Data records
>>

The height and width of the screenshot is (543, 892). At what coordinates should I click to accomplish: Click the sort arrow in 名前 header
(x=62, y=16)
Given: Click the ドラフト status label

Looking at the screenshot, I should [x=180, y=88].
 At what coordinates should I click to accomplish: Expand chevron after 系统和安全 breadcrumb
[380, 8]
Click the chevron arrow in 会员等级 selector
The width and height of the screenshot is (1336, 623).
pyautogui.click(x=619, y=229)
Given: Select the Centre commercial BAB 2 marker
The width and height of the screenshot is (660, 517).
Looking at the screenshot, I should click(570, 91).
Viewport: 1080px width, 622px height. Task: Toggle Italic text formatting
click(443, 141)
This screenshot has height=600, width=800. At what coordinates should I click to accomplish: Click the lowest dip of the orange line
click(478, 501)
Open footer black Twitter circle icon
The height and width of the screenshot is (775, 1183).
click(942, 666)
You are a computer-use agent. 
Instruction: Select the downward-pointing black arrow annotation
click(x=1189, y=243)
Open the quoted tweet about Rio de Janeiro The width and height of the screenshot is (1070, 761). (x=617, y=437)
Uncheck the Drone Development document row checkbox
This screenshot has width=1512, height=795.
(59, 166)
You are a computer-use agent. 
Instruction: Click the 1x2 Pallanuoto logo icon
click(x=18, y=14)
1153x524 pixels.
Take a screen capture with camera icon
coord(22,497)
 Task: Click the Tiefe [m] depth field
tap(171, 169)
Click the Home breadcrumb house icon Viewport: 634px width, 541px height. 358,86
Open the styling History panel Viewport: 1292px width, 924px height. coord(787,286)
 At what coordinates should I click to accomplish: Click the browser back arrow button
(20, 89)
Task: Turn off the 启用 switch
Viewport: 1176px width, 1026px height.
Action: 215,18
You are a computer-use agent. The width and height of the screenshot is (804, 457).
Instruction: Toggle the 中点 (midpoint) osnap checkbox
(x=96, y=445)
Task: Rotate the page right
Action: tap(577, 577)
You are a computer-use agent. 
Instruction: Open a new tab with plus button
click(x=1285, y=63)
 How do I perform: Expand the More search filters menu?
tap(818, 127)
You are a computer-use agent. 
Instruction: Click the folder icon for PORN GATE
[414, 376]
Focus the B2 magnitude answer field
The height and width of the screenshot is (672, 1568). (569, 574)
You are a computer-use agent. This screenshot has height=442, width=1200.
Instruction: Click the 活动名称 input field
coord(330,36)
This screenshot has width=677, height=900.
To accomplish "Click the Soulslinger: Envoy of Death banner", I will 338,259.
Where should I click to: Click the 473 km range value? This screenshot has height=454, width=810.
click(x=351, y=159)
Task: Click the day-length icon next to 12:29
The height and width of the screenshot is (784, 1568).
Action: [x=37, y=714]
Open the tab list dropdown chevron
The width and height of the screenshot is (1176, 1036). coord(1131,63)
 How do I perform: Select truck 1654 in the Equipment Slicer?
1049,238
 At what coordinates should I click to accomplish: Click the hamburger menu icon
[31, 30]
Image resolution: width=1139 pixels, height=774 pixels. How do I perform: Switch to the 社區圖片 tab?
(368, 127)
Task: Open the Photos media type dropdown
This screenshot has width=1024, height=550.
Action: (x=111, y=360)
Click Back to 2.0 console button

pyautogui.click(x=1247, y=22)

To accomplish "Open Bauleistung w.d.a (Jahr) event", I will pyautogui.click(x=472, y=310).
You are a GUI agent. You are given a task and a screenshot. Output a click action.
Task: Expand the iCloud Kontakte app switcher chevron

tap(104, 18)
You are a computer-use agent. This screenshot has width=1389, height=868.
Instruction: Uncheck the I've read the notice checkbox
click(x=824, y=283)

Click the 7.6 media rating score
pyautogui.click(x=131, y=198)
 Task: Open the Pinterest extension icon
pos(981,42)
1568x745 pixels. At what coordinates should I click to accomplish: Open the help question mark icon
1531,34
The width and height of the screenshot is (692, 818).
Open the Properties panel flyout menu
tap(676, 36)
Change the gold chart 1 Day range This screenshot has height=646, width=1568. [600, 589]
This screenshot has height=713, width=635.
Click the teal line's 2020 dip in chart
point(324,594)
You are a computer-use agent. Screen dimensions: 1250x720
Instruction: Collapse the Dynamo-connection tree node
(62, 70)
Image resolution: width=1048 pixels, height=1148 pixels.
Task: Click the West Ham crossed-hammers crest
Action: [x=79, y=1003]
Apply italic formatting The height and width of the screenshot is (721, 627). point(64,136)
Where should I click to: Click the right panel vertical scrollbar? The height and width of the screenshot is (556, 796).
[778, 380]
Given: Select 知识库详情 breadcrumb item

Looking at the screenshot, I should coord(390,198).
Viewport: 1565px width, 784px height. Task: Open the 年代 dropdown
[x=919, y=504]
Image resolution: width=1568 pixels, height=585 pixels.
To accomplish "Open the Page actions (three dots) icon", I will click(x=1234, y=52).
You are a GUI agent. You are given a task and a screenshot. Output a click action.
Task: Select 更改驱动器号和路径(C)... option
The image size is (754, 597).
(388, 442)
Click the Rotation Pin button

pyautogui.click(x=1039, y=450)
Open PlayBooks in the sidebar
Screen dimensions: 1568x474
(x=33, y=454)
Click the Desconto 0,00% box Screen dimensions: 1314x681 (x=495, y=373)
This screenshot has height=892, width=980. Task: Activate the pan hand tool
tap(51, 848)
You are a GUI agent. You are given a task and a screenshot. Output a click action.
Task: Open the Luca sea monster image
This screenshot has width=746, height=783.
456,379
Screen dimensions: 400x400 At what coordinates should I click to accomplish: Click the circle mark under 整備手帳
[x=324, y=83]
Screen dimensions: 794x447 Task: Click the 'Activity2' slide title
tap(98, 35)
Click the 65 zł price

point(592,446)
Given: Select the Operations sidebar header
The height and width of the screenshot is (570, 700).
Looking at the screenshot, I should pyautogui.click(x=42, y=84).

<<

Exact copies of all the records are required.

The height and width of the screenshot is (543, 892). At what coordinates should I click to accomplish: Click the sort arrow in 名前 header
(x=62, y=16)
Given: Click the ドラフト status label

Looking at the screenshot, I should [x=180, y=88].
 At what coordinates should I click to accomplish: Expand chevron after 系统和安全 breadcrumb
[380, 8]
Click the chevron arrow in 会员等级 selector
The width and height of the screenshot is (1336, 623).
pyautogui.click(x=619, y=229)
Given: Select the Centre commercial BAB 2 marker
The width and height of the screenshot is (660, 517).
Looking at the screenshot, I should click(570, 91).
Viewport: 1080px width, 622px height. Task: Toggle Italic text formatting
click(443, 141)
This screenshot has height=600, width=800. At what coordinates should I click to accomplish: Click the lowest dip of the orange line
click(478, 501)
Open footer black Twitter circle icon
The height and width of the screenshot is (775, 1183).
click(942, 666)
You are a computer-use agent. 
Instruction: Select the downward-pointing black arrow annotation
click(x=1189, y=243)
Open the quoted tweet about Rio de Janeiro The width and height of the screenshot is (1070, 761). (x=617, y=437)
Uncheck the Drone Development document row checkbox
This screenshot has width=1512, height=795.
(59, 166)
You are a computer-use agent. 
Instruction: Click the 1x2 Pallanuoto logo icon
click(x=18, y=14)
1153x524 pixels.
Take a screen capture with camera icon
coord(22,497)
 Task: Click the Tiefe [m] depth field
tap(171, 169)
Click the Home breadcrumb house icon Viewport: 634px width, 541px height. 358,86
Open the styling History panel Viewport: 1292px width, 924px height. coord(787,286)
 At what coordinates should I click to accomplish: Click the browser back arrow button
(20, 89)
Task: Turn off the 启用 switch
Viewport: 1176px width, 1026px height.
Action: 215,18
You are a computer-use agent. The width and height of the screenshot is (804, 457).
Instruction: Toggle the 中点 (midpoint) osnap checkbox
(x=96, y=445)
Task: Rotate the page right
Action: tap(577, 577)
You are a computer-use agent. 
Instruction: Open a new tab with plus button
click(x=1285, y=63)
 How do I perform: Expand the More search filters menu?
tap(818, 127)
You are a computer-use agent. 
Instruction: Click the folder icon for PORN GATE
[414, 376]
Focus the B2 magnitude answer field
The height and width of the screenshot is (672, 1568). (569, 574)
You are a computer-use agent. This screenshot has height=442, width=1200.
Instruction: Click the 活动名称 input field
coord(330,36)
This screenshot has width=677, height=900.
To accomplish "Click the Soulslinger: Envoy of Death banner", I will 338,259.
Where should I click to: Click the 473 km range value? This screenshot has height=454, width=810.
click(x=351, y=159)
Task: Click the day-length icon next to 12:29
The height and width of the screenshot is (784, 1568).
Action: [x=37, y=714]
Open the tab list dropdown chevron
The width and height of the screenshot is (1176, 1036). coord(1131,63)
 How do I perform: Select truck 1654 in the Equipment Slicer?
1049,238
 At what coordinates should I click to accomplish: Click the hamburger menu icon
[31, 30]
Image resolution: width=1139 pixels, height=774 pixels. How do I perform: Switch to the 社區圖片 tab?
(368, 127)
Task: Open the Photos media type dropdown
This screenshot has width=1024, height=550.
Action: (x=111, y=360)
Click Back to 2.0 console button

pyautogui.click(x=1247, y=22)

To accomplish "Open Bauleistung w.d.a (Jahr) event", I will pyautogui.click(x=472, y=310).
You are a GUI agent. You are given a task and a screenshot. Output a click action.
Task: Expand the iCloud Kontakte app switcher chevron

tap(104, 18)
You are a computer-use agent. This screenshot has width=1389, height=868.
Instruction: Uncheck the I've read the notice checkbox
click(x=824, y=283)

Click the 7.6 media rating score
pyautogui.click(x=131, y=198)
 Task: Open the Pinterest extension icon
pos(981,42)
1568x745 pixels. At what coordinates should I click to accomplish: Open the help question mark icon
1531,34
The width and height of the screenshot is (692, 818).
Open the Properties panel flyout menu
tap(676, 36)
Change the gold chart 1 Day range This screenshot has height=646, width=1568. [600, 589]
This screenshot has height=713, width=635.
Click the teal line's 2020 dip in chart
point(324,594)
You are a computer-use agent. Screen dimensions: 1250x720
Instruction: Collapse the Dynamo-connection tree node
(62, 70)
Image resolution: width=1048 pixels, height=1148 pixels.
Task: Click the West Ham crossed-hammers crest
Action: [x=79, y=1003]
Apply italic formatting The height and width of the screenshot is (721, 627). point(64,136)
Where should I click to: Click the right panel vertical scrollbar? The height and width of the screenshot is (556, 796).
[778, 380]
Given: Select 知识库详情 breadcrumb item

Looking at the screenshot, I should coord(390,198).
Viewport: 1565px width, 784px height. Task: Open the 年代 dropdown
[x=919, y=504]
Image resolution: width=1568 pixels, height=585 pixels.
To accomplish "Open the Page actions (three dots) icon", I will click(x=1234, y=52).
You are a GUI agent. You are given a task and a screenshot. Output a click action.
Task: Select 更改驱动器号和路径(C)... option
The image size is (754, 597).
(388, 442)
Click the Rotation Pin button

pyautogui.click(x=1039, y=450)
Open PlayBooks in the sidebar
Screen dimensions: 1568x474
(x=33, y=454)
Click the Desconto 0,00% box Screen dimensions: 1314x681 (x=495, y=373)
This screenshot has height=892, width=980. Task: Activate the pan hand tool
tap(51, 848)
You are a GUI agent. You are given a task and a screenshot. Output a click action.
Task: Open the Luca sea monster image
This screenshot has width=746, height=783.
456,379
Screen dimensions: 400x400 At what coordinates should I click to accomplish: Click the circle mark under 整備手帳
[x=324, y=83]
Screen dimensions: 794x447 Task: Click the 'Activity2' slide title
tap(98, 35)
Click the 65 zł price

point(592,446)
Given: Select the Operations sidebar header
The height and width of the screenshot is (570, 700).
Looking at the screenshot, I should pyautogui.click(x=42, y=84).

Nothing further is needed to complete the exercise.